Begin

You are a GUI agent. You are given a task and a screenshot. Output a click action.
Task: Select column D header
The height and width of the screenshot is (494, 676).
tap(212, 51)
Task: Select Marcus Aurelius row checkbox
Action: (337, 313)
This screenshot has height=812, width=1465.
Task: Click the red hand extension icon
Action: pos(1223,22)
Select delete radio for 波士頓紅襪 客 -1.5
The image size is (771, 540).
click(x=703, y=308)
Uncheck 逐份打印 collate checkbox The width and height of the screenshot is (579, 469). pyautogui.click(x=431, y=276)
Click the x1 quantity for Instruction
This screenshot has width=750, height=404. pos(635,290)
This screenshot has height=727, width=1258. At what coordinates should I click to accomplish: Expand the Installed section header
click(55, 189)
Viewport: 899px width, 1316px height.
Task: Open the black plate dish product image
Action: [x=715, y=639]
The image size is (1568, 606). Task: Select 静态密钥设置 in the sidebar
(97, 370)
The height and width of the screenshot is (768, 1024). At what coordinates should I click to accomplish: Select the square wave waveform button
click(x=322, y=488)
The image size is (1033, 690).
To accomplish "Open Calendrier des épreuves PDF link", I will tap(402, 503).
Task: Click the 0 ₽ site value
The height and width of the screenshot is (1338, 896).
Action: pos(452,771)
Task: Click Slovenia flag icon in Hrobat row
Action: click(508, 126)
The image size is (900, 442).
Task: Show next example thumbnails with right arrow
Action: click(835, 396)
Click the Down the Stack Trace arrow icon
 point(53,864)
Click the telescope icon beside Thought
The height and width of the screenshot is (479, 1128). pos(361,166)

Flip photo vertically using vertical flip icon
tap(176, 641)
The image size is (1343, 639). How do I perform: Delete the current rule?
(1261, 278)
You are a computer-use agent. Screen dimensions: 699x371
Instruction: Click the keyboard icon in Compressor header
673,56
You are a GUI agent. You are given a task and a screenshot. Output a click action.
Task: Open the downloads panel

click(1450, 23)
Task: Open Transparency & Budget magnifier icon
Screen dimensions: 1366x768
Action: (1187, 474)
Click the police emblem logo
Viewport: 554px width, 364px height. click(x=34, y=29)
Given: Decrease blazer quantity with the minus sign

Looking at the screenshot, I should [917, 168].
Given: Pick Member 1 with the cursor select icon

End

• _Instructions for the task_: Please render the material above as a Markdown table with the columns Row and Line, numbering each nonblank line in order and leaving out the blank ones.

• _Answer for this exercise_:
| Row | Line |
|---|---|
| 1 | You are a GUI agent. You are given a task and a screenshot. Output a click action. |
| 2 | Task: Select column D header |
| 3 | The height and width of the screenshot is (494, 676). |
| 4 | tap(212, 51) |
| 5 | Task: Select Marcus Aurelius row checkbox |
| 6 | Action: (337, 313) |
| 7 | This screenshot has height=812, width=1465. |
| 8 | Task: Click the red hand extension icon |
| 9 | Action: pos(1223,22) |
| 10 | Select delete radio for 波士頓紅襪 客 -1.5 |
| 11 | The image size is (771, 540). |
| 12 | click(x=703, y=308) |
| 13 | Uncheck 逐份打印 collate checkbox The width and height of the screenshot is (579, 469). pyautogui.click(x=431, y=276) |
| 14 | Click the x1 quantity for Instruction |
| 15 | This screenshot has width=750, height=404. pos(635,290) |
| 16 | This screenshot has height=727, width=1258. At what coordinates should I click to accomplish: Expand the Installed section header |
| 17 | click(55, 189) |
| 18 | Viewport: 899px width, 1316px height. |
| 19 | Task: Open the black plate dish product image |
| 20 | Action: [x=715, y=639] |
| 21 | The image size is (1568, 606). Task: Select 静态密钥设置 in the sidebar |
| 22 | (97, 370) |
| 23 | The height and width of the screenshot is (768, 1024). At what coordinates should I click to accomplish: Select the square wave waveform button |
| 24 | click(x=322, y=488) |
| 25 | The image size is (1033, 690). |
| 26 | To accomplish "Open Calendrier des épreuves PDF link", I will tap(402, 503). |
| 27 | Task: Click the 0 ₽ site value |
| 28 | The height and width of the screenshot is (1338, 896). |
| 29 | Action: pos(452,771) |
| 30 | Task: Click Slovenia flag icon in Hrobat row |
| 31 | Action: click(508, 126) |
| 32 | The image size is (900, 442). |
| 33 | Task: Show next example thumbnails with right arrow |
| 34 | Action: click(835, 396) |
| 35 | Click the Down the Stack Trace arrow icon |
| 36 |  point(53,864) |
| 37 | Click the telescope icon beside Thought |
| 38 | The height and width of the screenshot is (479, 1128). pos(361,166) |
| 39 | Flip photo vertically using vertical flip icon |
| 40 | tap(176, 641) |
| 41 | The image size is (1343, 639). How do I perform: Delete the current rule? |
| 42 | (1261, 278) |
| 43 | You are a computer-use agent. Screen dimensions: 699x371 |
| 44 | Instruction: Click the keyboard icon in Compressor header |
| 45 | 673,56 |
| 46 | You are a GUI agent. You are given a task and a screenshot. Output a click action. |
| 47 | Task: Open the downloads panel |
| 48 | click(1450, 23) |
| 49 | Task: Open Transparency & Budget magnifier icon |
| 50 | Screen dimensions: 1366x768 |
| 51 | Action: (1187, 474) |
| 52 | Click the police emblem logo |
| 53 | Viewport: 554px width, 364px height. click(x=34, y=29) |
| 54 | Given: Decrease blazer quantity with the minus sign |
| 55 | Looking at the screenshot, I should [917, 168]. |
| 56 | Given: Pick Member 1 with the cursor select icon |